TEXT:

* * *

Lord paused, then said dryly: “We can go that far with the schmaltz.”

Later, Kirkpatrick explained, “Lord beat almost every ounce of sentimentality out of me [during the scriptwriting process]. There’s a lot of us [from Hollywood] saying, ‘Go for the big moment.’ We want to hit higher highs and lower lows. They prefer to be more understated.”

Perhaps DreamWorks was learning as much from Aardman as the other way around.

2:55 a.m.--Everyone headed for a smaller room to watch playbacks on the Avid editing machine. Dozens of scenes played and replayed on a TV-size monitor, and everyone in the room offered lively critique.

Lord had reservations about one scene that focused on the dimwitted chicken farmer, Mr. Tweedy, and his greedy, mean-spirited wife. Throughout the movie, Mr. Tweedy keeps thinking--correctly--that his chickens are up to something, but his wife mocks him for saying so. But in this particular sequence, Lord worried, “How stupid does this make Mr. Tweedy?”

* * *

RECORDED DATA:
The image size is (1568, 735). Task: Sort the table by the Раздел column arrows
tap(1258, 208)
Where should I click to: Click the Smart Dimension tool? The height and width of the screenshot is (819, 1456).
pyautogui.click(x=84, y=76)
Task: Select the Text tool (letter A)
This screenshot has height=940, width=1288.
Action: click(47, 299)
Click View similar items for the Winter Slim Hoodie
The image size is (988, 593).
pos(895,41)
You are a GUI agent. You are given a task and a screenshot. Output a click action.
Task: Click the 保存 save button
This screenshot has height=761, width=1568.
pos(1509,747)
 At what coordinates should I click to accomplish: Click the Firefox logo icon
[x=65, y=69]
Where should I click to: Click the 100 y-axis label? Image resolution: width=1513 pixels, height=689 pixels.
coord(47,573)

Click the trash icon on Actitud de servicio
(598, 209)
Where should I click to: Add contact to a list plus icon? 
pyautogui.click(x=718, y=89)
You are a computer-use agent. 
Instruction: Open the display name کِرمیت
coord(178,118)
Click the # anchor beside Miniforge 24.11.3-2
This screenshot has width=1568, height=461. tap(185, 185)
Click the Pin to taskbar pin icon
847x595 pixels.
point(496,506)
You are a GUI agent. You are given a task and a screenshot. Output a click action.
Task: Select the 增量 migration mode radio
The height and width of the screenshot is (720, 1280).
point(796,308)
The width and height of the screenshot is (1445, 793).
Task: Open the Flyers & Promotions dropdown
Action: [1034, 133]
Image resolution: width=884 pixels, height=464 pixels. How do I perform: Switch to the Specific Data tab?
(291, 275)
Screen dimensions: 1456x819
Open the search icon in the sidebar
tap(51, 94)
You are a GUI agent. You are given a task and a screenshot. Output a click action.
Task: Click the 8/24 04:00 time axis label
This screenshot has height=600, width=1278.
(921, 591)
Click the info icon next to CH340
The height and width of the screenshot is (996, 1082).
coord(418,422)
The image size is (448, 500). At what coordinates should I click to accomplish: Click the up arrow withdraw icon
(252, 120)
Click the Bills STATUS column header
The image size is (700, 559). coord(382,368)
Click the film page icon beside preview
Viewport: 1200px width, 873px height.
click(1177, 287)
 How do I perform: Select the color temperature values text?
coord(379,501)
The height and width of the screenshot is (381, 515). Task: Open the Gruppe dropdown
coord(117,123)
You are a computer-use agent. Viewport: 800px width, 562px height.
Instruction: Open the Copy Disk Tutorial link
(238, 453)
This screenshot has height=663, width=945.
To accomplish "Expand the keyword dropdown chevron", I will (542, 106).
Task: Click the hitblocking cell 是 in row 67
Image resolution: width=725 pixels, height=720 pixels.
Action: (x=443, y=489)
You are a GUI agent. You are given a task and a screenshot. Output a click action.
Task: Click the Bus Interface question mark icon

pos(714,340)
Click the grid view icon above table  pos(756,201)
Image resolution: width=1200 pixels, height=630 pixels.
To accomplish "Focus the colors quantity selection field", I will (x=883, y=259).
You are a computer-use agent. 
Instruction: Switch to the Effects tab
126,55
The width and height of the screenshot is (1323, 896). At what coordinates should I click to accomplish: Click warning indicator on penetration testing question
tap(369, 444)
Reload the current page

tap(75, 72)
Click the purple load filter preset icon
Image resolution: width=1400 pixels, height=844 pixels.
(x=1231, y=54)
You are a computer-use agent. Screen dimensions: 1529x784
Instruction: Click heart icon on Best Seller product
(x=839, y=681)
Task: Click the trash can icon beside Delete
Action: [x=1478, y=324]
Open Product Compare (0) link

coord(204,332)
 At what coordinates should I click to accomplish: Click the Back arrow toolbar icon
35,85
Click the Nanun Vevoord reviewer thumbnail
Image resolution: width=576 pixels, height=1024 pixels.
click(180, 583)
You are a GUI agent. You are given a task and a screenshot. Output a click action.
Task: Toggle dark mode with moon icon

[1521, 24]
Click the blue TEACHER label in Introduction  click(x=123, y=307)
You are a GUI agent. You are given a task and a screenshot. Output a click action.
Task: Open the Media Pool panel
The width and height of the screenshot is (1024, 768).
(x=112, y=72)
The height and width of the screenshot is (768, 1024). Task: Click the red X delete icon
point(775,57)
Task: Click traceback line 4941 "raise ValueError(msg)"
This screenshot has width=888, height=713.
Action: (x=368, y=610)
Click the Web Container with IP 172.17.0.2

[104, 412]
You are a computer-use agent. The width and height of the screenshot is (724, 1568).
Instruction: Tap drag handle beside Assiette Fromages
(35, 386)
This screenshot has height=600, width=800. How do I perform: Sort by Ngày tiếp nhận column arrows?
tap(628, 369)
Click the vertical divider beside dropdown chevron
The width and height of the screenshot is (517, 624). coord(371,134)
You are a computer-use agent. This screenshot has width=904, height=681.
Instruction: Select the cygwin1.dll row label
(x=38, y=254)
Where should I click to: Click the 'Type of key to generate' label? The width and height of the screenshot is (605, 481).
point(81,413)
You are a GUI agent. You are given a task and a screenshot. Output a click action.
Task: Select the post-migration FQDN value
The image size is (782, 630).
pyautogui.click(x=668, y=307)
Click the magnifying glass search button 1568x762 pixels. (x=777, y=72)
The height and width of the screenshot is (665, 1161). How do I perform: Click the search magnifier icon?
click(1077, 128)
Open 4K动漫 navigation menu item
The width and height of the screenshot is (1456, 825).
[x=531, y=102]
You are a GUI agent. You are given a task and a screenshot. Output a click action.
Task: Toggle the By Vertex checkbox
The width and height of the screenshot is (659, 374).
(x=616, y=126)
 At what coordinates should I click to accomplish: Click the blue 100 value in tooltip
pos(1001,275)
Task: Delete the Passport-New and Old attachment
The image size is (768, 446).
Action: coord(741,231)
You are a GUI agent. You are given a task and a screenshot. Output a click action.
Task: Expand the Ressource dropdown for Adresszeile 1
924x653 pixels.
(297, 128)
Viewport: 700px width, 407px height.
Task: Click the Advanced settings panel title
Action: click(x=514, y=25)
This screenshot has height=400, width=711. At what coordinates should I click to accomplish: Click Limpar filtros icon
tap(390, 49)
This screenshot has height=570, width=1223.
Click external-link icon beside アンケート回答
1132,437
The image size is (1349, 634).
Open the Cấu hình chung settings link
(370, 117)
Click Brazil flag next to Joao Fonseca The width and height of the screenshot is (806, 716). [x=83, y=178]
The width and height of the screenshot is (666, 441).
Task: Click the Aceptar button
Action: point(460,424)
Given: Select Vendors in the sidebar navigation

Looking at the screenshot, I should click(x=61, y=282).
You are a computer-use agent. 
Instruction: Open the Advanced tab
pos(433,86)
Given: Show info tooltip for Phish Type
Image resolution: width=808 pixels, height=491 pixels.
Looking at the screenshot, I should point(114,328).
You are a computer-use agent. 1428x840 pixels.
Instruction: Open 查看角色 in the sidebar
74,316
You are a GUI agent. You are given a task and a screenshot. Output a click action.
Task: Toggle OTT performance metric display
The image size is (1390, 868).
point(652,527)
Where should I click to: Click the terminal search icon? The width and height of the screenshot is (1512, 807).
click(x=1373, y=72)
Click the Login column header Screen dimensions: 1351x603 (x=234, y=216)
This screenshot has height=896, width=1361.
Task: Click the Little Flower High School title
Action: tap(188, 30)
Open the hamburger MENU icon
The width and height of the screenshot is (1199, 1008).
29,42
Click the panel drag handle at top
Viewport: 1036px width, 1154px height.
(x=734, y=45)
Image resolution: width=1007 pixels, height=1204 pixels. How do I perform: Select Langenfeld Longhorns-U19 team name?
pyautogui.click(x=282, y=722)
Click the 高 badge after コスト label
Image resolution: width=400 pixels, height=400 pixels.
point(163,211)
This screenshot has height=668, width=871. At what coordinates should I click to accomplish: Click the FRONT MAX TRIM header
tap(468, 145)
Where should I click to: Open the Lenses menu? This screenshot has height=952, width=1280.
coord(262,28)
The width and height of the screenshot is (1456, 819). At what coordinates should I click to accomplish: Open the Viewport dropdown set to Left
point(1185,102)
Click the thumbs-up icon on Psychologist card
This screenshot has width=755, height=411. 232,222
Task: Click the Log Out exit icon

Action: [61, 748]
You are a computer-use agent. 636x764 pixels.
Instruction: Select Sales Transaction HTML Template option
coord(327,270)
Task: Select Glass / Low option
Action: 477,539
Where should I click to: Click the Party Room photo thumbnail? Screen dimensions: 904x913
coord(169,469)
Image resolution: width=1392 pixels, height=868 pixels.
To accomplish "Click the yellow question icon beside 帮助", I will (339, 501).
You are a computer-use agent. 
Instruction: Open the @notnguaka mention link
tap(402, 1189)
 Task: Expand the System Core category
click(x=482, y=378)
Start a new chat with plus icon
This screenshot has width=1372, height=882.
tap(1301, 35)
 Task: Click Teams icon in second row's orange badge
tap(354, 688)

* * *

WHAT YOU NEED TO DO:
**A.** In the movie-production text, at what time did everyone head for a smaller room to watch playbacks?
**B.** Name every person or character the movie-production text mentions by name.
**C.** Continue the movie-production text after its final sentence.

PER-TASK ANSWERS:
**A.** 2:55 a.m.

**B.** Lord, Kirkpatrick, Mr. Tweedy

**C.**
“Hello?” Katzenberg said sarcastically. “That’s the whole movie. You guys are over-logic-ing this thing. Honest.”

The meeting moved on.

Later, Katzenberg zeroed in on an exchange in which the Tweedys’ chicken-pie-making machine is on the fritz. Mrs. Tweedy accuses her husband: “What have you done, you great pudding?” To which he replies, as a chicken farmer from Northern England would: “I didn’t do owt!”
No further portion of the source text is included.